== Segment start ==
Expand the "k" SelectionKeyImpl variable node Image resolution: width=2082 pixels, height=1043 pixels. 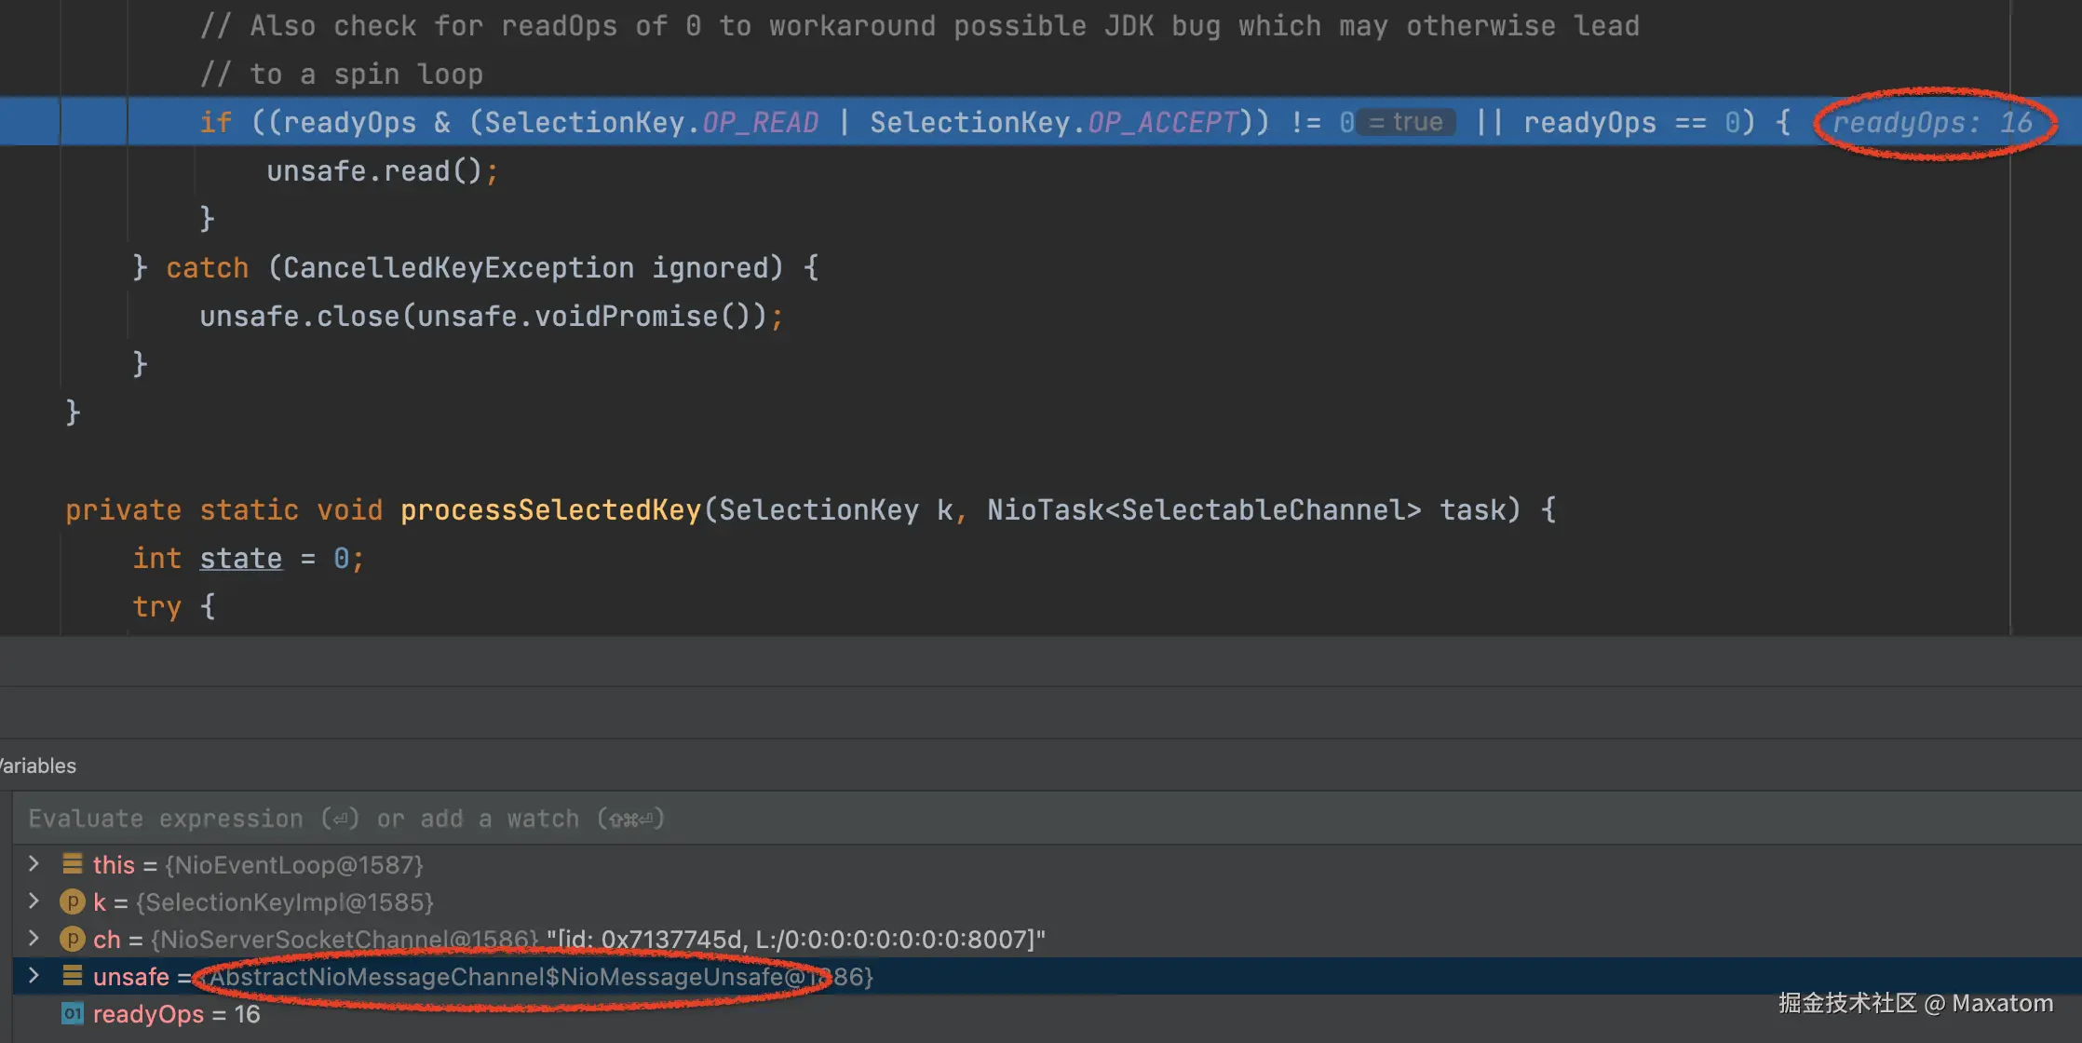[34, 901]
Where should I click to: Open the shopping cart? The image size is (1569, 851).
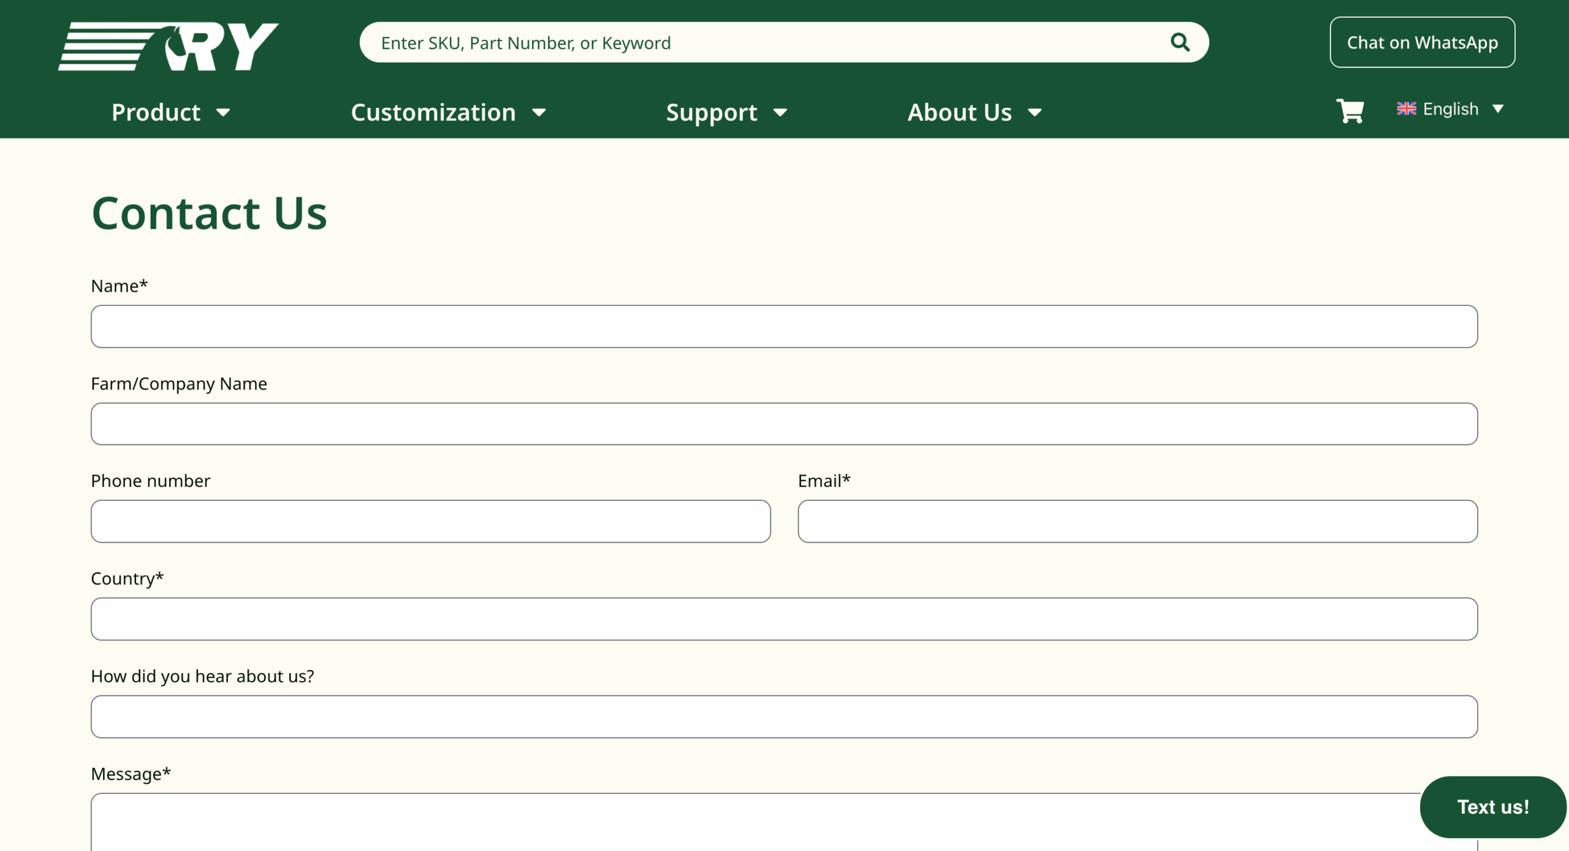click(1350, 111)
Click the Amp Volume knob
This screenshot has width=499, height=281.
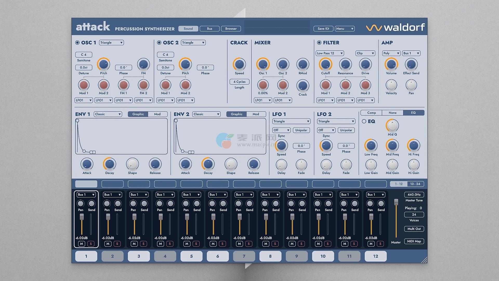[x=391, y=64]
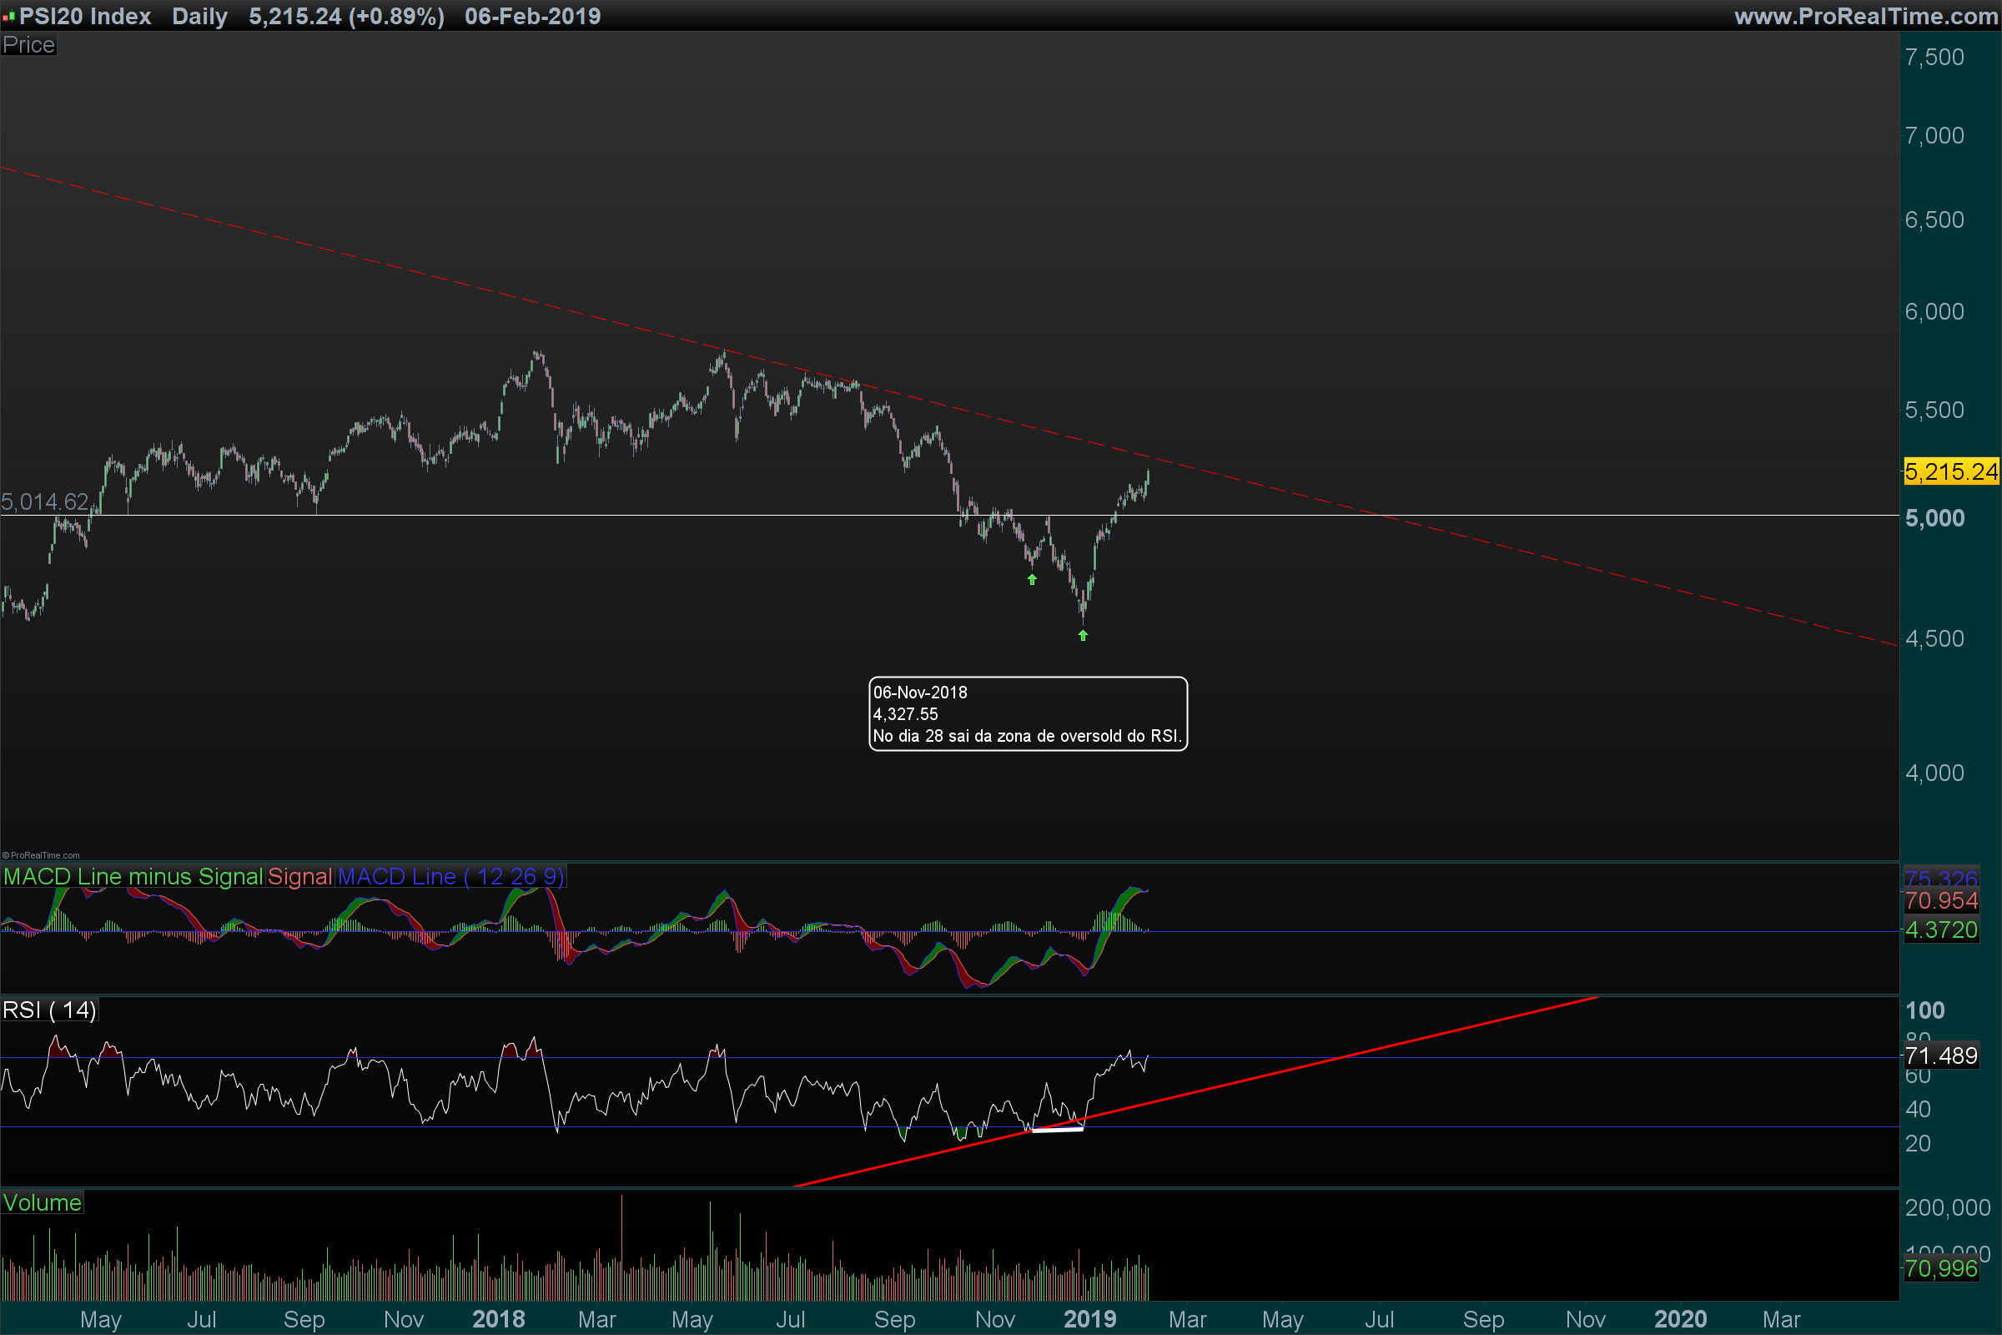
Task: Open the Price panel label
Action: [28, 44]
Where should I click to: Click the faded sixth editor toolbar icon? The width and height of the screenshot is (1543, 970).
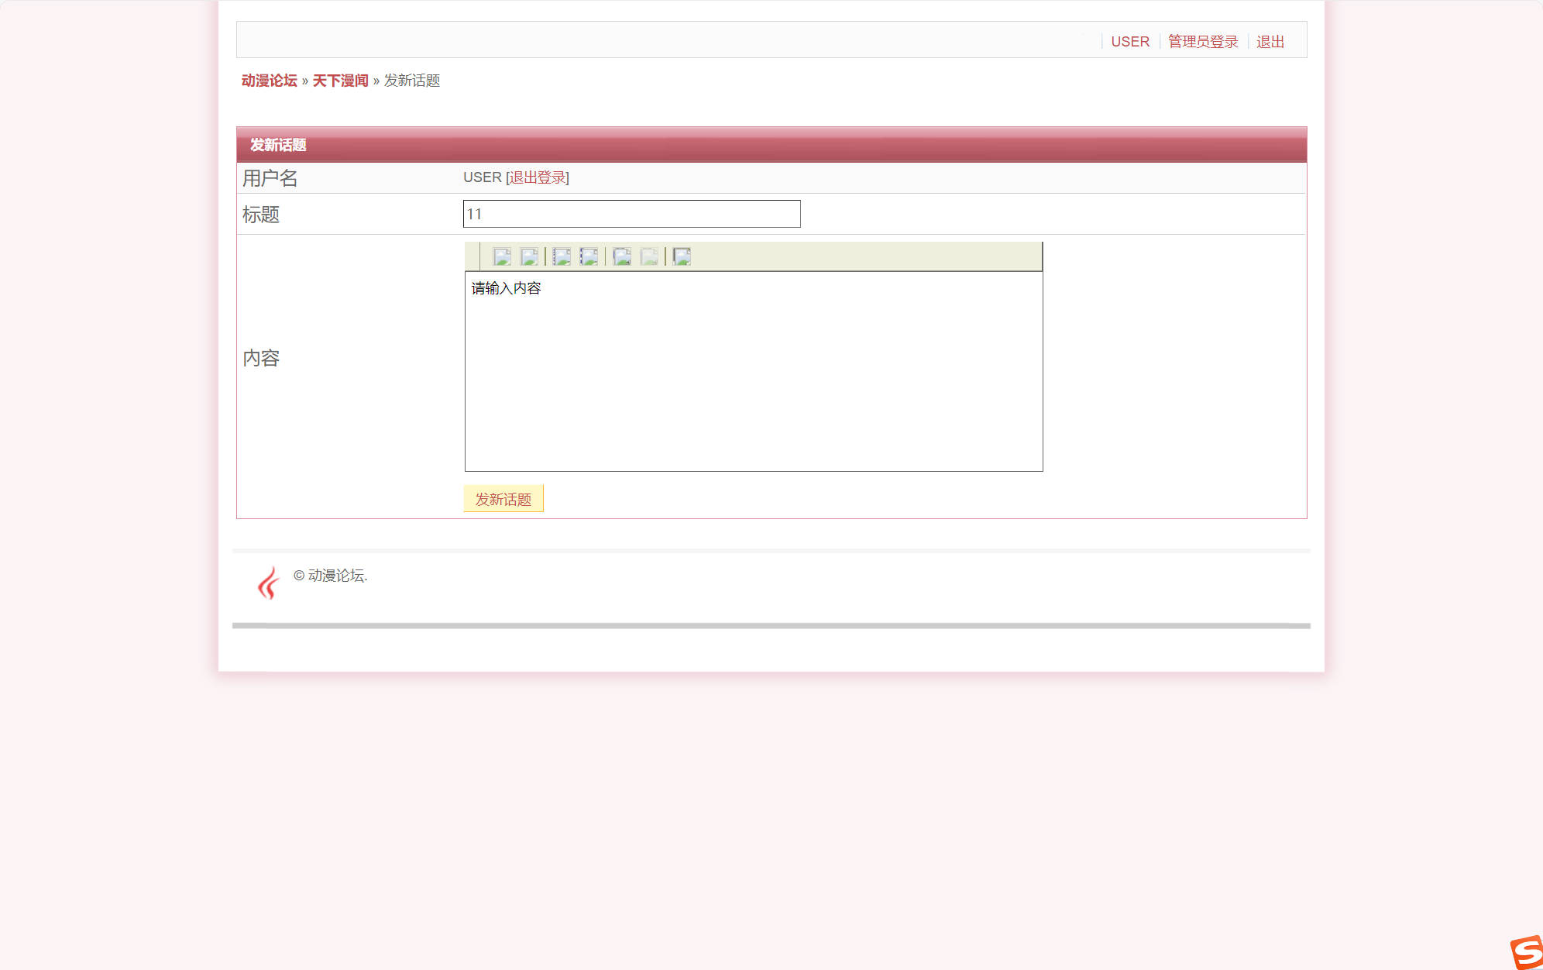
== Segment end ==
## What this task involves
The copy should hold exactly the lines from the line containing "Click the Amp Volume knob" through the end of the data, both ends included, and no pictures.

## Result for this task
Click the Amp Volume knob
This screenshot has width=499, height=281.
[x=391, y=64]
Task: Open the Price panel label
Action: [28, 44]
Where should I click to: Click the faded sixth editor toolbar icon? The width and height of the screenshot is (1543, 970).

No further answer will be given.